Le syndicat des riziculteurs de Camargue demande un « vrai » plan de relance pour la riziculture camarguaise. « La superficie consacrée à la culture du riz a fondu de moitié en une dizaine d'années, déplore Bertrand Mazel, président du syndicat. Elle a plongé à 11 000 ha pour une production avoisinant 70 000 tonnes par an, soit 20 % de la consommation annuelle française. » Pour expliquer cette baisse, le riziculteur pointe les nombreuses difficultés auxquelles ses pairs se trouvent confrontés.

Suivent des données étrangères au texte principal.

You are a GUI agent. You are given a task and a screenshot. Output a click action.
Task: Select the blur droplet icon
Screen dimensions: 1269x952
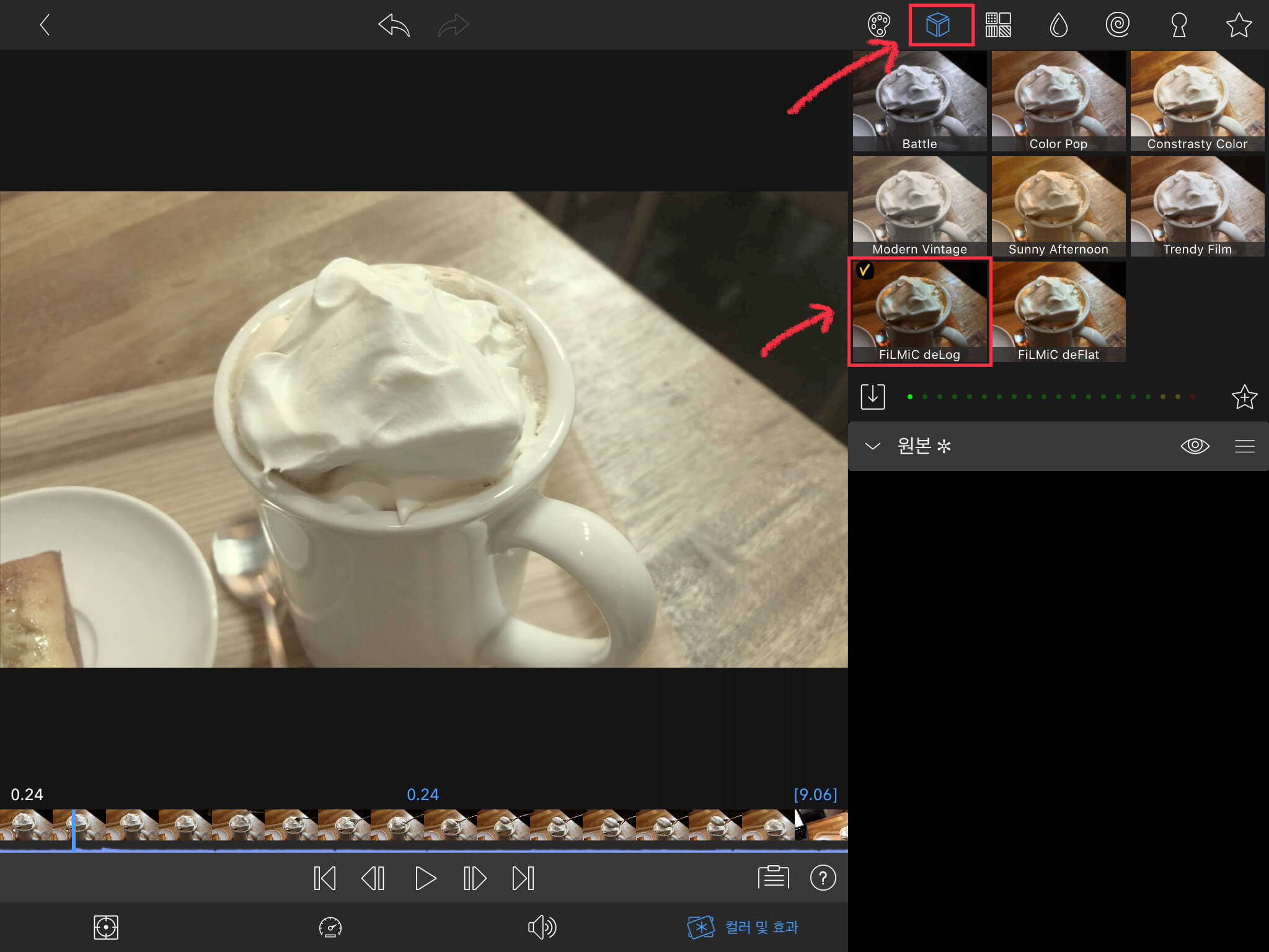pos(1058,25)
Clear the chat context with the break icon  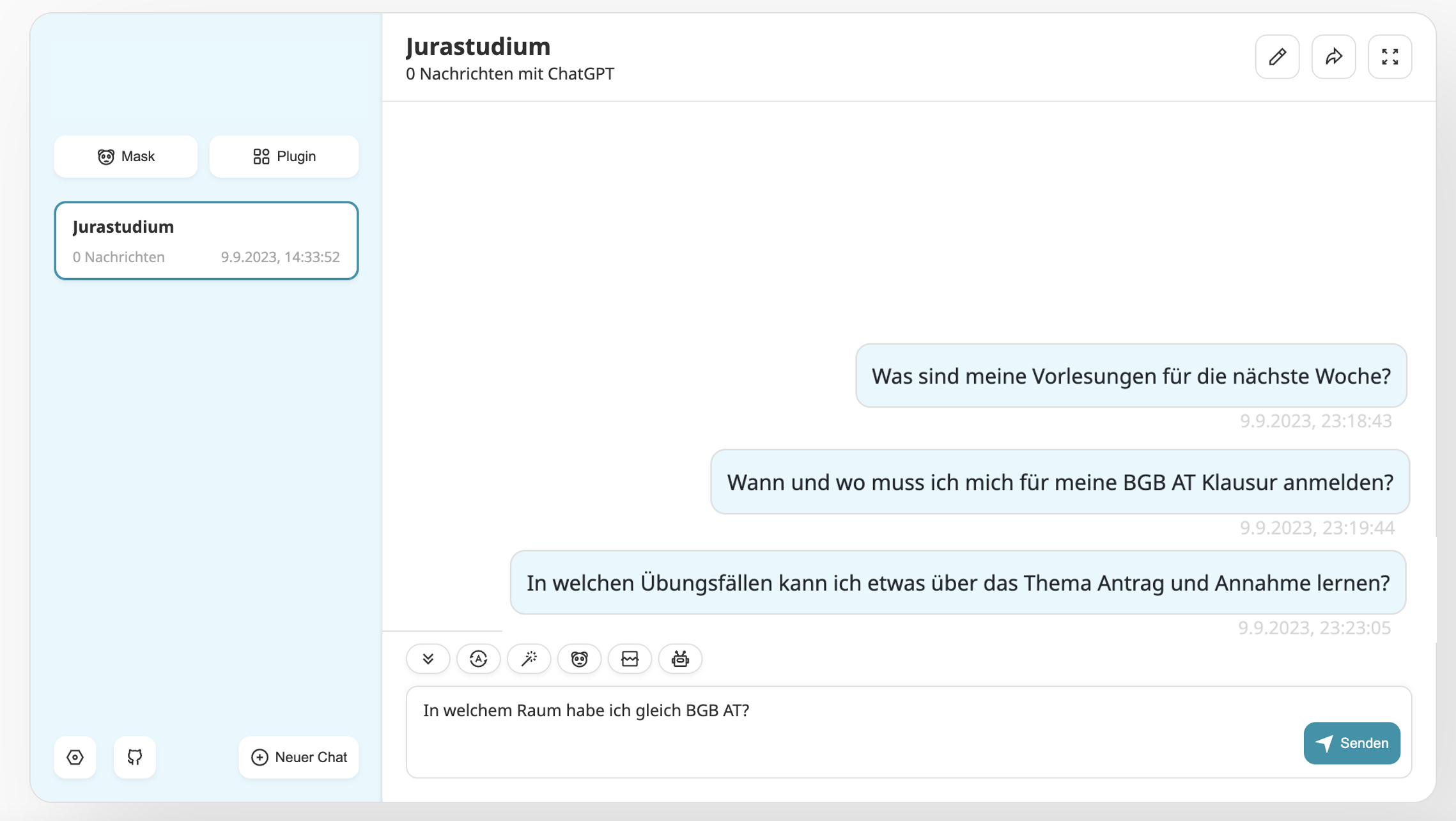pyautogui.click(x=630, y=659)
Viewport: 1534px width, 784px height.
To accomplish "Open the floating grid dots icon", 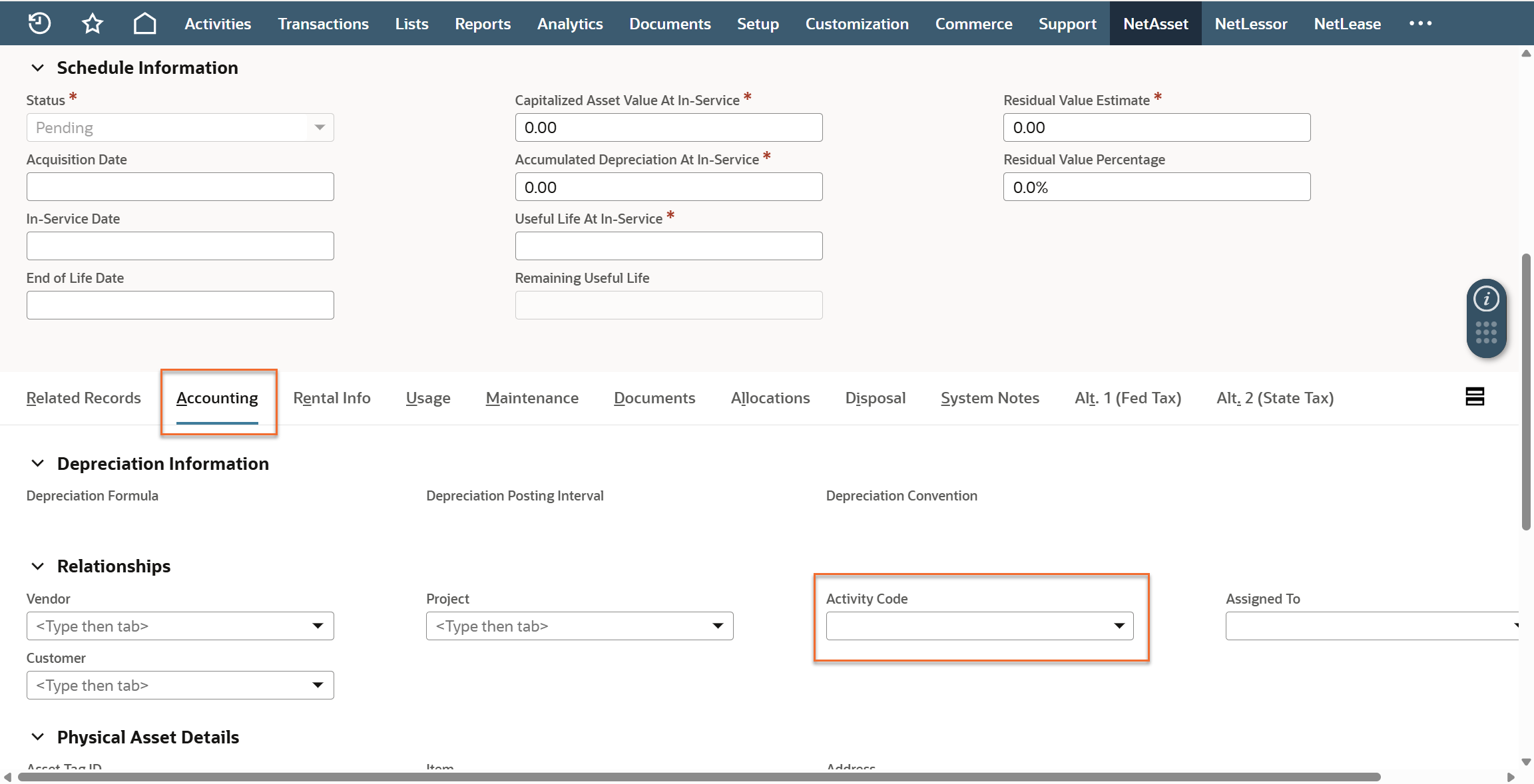I will (1486, 332).
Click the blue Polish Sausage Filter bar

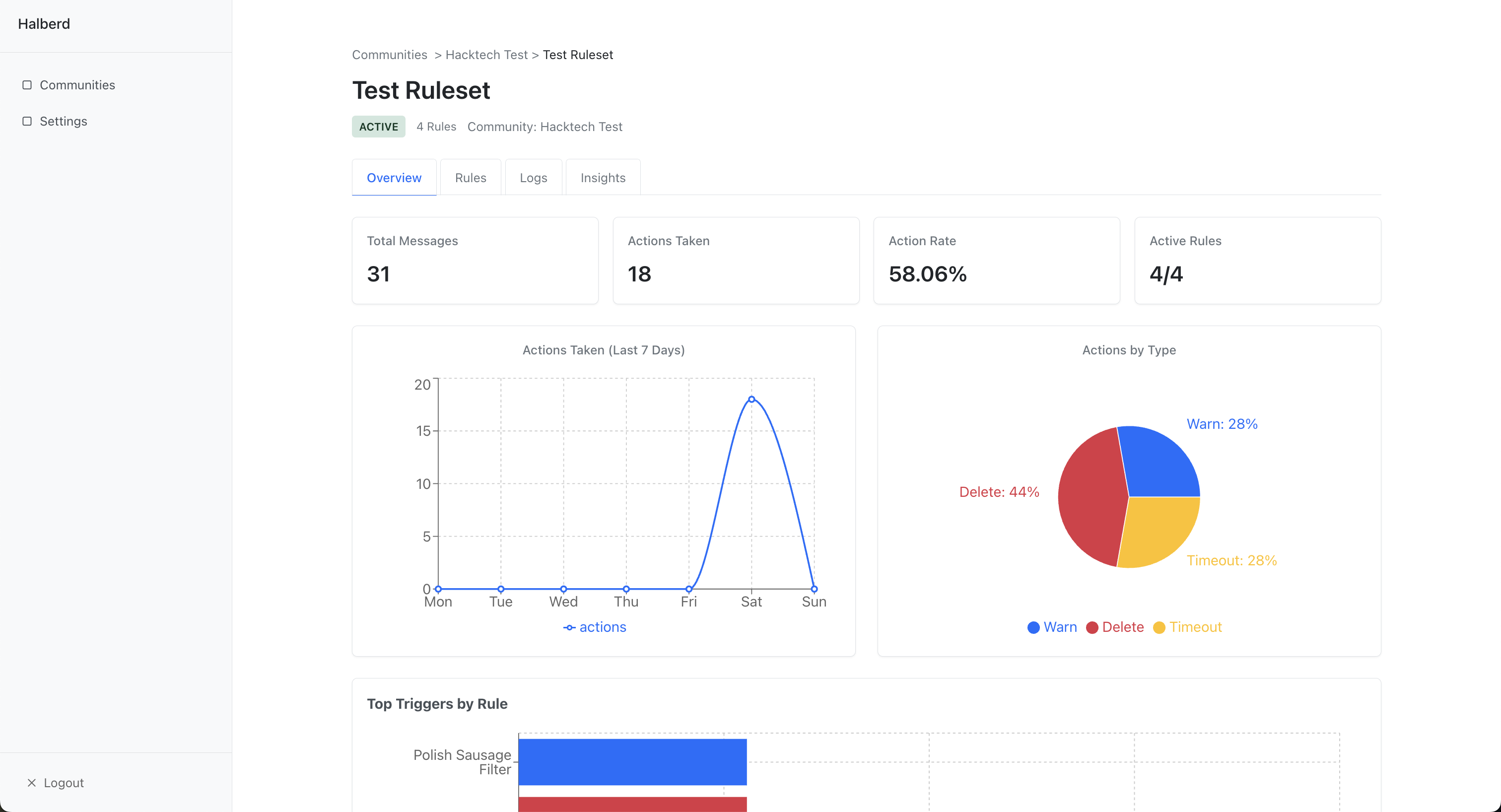click(x=632, y=761)
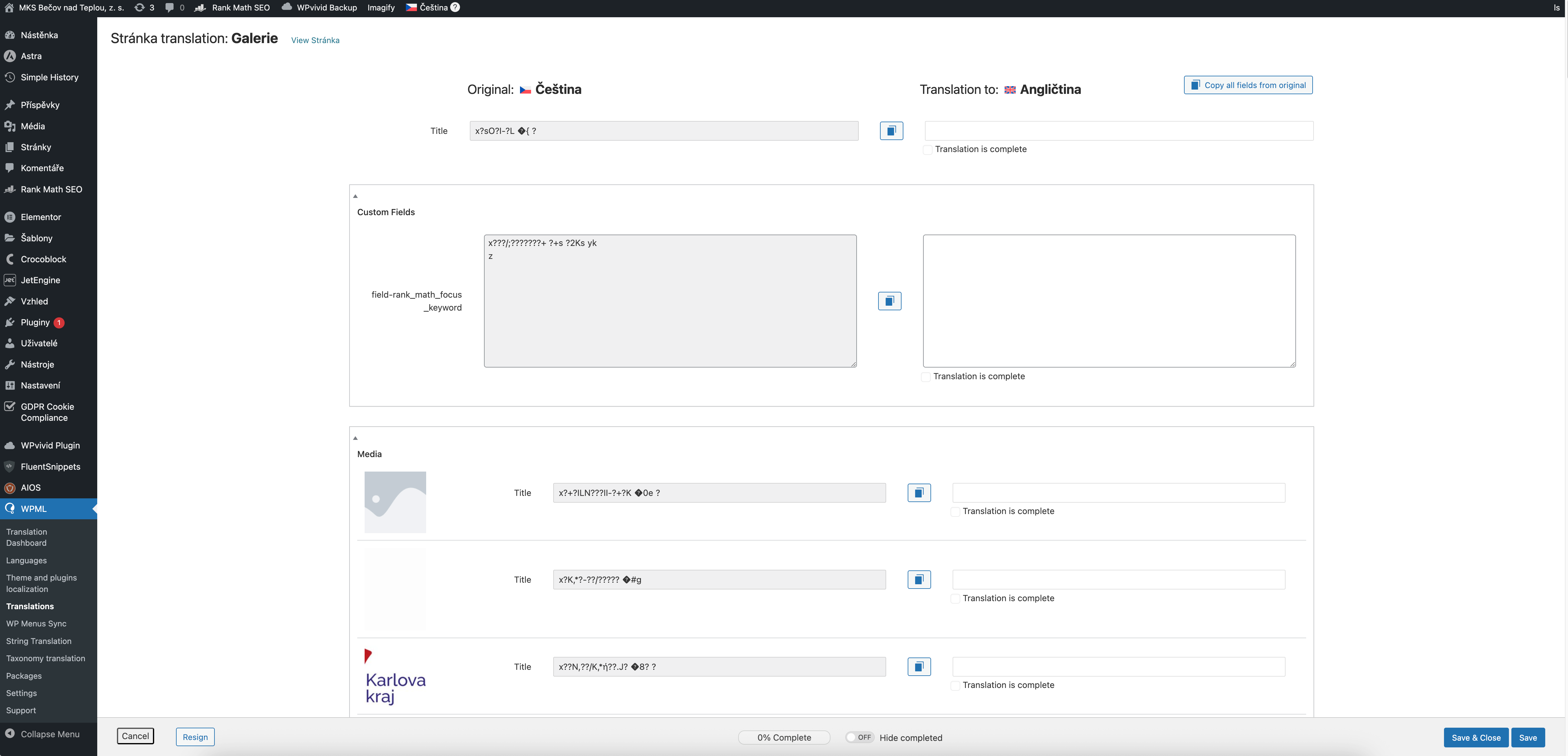
Task: Click Copy all fields from original
Action: click(1248, 85)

« Nous subissons des distorsions de concurrence de la part des autres pays producteurs européens, l’Italie et l’Espagne, annonce-t-il. Ainsi, nous n’avons droit qu’à trois matières actives pour désherber nos rizières, soit deux fois moins que nos concurrents dont la France importe la production de riz. » Selon lui, la suppression des aides couplées de la Pac a également creusé l’écart concurrentiel avec ces pays où les charges sociales sont aussi moins élevées. « Nous avons pourtant tout pour réussir, enrage Bertrand Mazel. Nous produisons de nombreuses variétés de riz et nous disposons de cinq organismes stockeurs sur notre territoire. Mais avec la baisse de la production, ils sont aujourd’hui sous alimentés. »

Le sel, un danger

Pis avec le réchauffement climatique, les rizières camarguaises vivent désormais avec la menace du sel dont le taux augmente dans les sols. « Il pleut de moins en moins, expose Bertrand Mazel. Ce faisant, il n’y a plus suffisamment d’eau douce pour contrer celle venue de la mer qui ne cesse de remonter dans les terres arables faute de systèmes de protection efficaces. » Pour preuve, l’étang de Vaccarès, qui s’étend sur 6 500 ha au centre de la Camargue enregistre jusqu’à 70 g de sel par litre contre 20 g, il y a quelques années. La culture du riz avec ses millions de m³ d'eau douce injectés dans les sols, fait office de barrage contre le sel.

Une mission nationale d’expertise a vu le jour l’an passé pour trouver des solutions.